Il reste deux options, que la demande de Zelensky de rallier notre Alliance a esquissées en creux. N’ayant pas d’autre force de frappe que cette plaie damoclésienne suspendue à un fil syncrétique au-dessus de la planète humaine, on comprend qu’une nation sauvagement agressée souhaite en bénéficier d’urgence. La question du timing est au cœur de la problématique inhérente au processus de repolarisation que le dépolarisateur du Kremlin tente de provoquer avec quelques compères ou comparias qui s’imaginent déjà, tel Beria, le plus fiable d’entre les violeurs professionnels du père des peuples, incorporer une confraternité de tyrannies autocratiques dont ils ne sont pas près d’anticiper la dynamique annulatoire, — de Poutine ou de Kadyrov, lequel se fera servir la tête de l’autre dans une assiette clochée ?

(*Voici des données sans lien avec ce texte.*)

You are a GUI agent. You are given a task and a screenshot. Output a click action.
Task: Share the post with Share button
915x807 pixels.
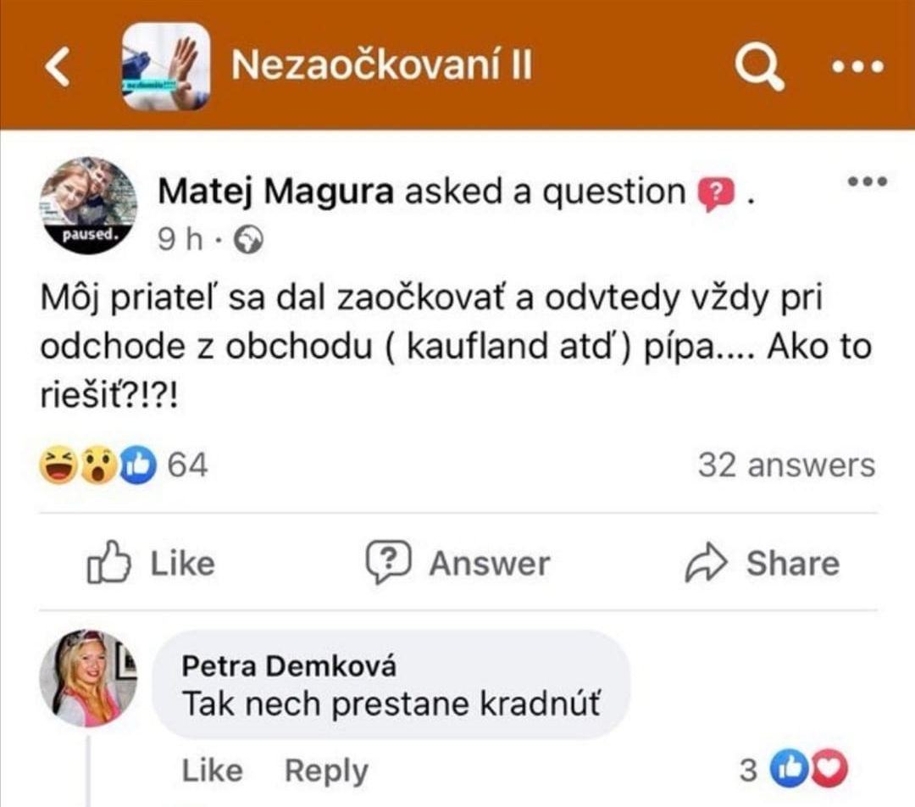click(x=763, y=564)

L’Ukraine mérite, comme son président nous l’a si justement rappelé, que notre Alliance enrôle ses soldats de la paix en tant que ces derniers défendent un corpus juridique dont l’universalité nous offre la seule véritable garantie d’une paix perpétuelle. Mais pour ce faire, il faudrait que Kiev réponde positivement au cessez-le-feu auquel l’appelle le fourbe pacificateur, afin qu’elle puisse emprisonner son agresseur derrière le rideau de fer qu’il a lui-même réactivé. Ceci implique, hélas, que l’actuelle ligne de front délimite la frontière orientale de l’Ukraine, dès lors que la force de dissuasion dont elle réclame la protection ne constituera jamais, pour un Supra-État de droit, une arme nucléaire tactique.

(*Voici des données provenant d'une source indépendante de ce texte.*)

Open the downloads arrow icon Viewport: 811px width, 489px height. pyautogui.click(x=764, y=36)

L’alternative à une adhésion instantanée de l’Ukraine à l’OTAN et donc à une annexion non plus de facto, mais cette-fois de jure, des régions de Louhansk, de Donetsk, de Zaporijia, de Kherson et de Crimée, c’est la poursuite de la guerre conventionnelle, la reddition des appelés russes, le dégonflage de l’eurasisme. Faire que cette néoguerre froide devienne un contre-exemple stratégique, un contre-modèle d’ordre international, une victoire des Nations en termes de contre-expansionnisme. Pour la gouverne des empaleurs de Vlad le V-en-pire, la menace de riposte à une attaque contre le sol russe perd toute crédibilité si elle brandit la violence légitime de l’État par-delà le droit et le devoir inaliénables dudit État de préserver ses frontières, telles que ratifiées par la communauté internationale. Or pour l’heure, un quarteron de gouvernorats ne tire aucune légitimité démocratique des référendums qu’aura su lui fournir sa Nomenklatura.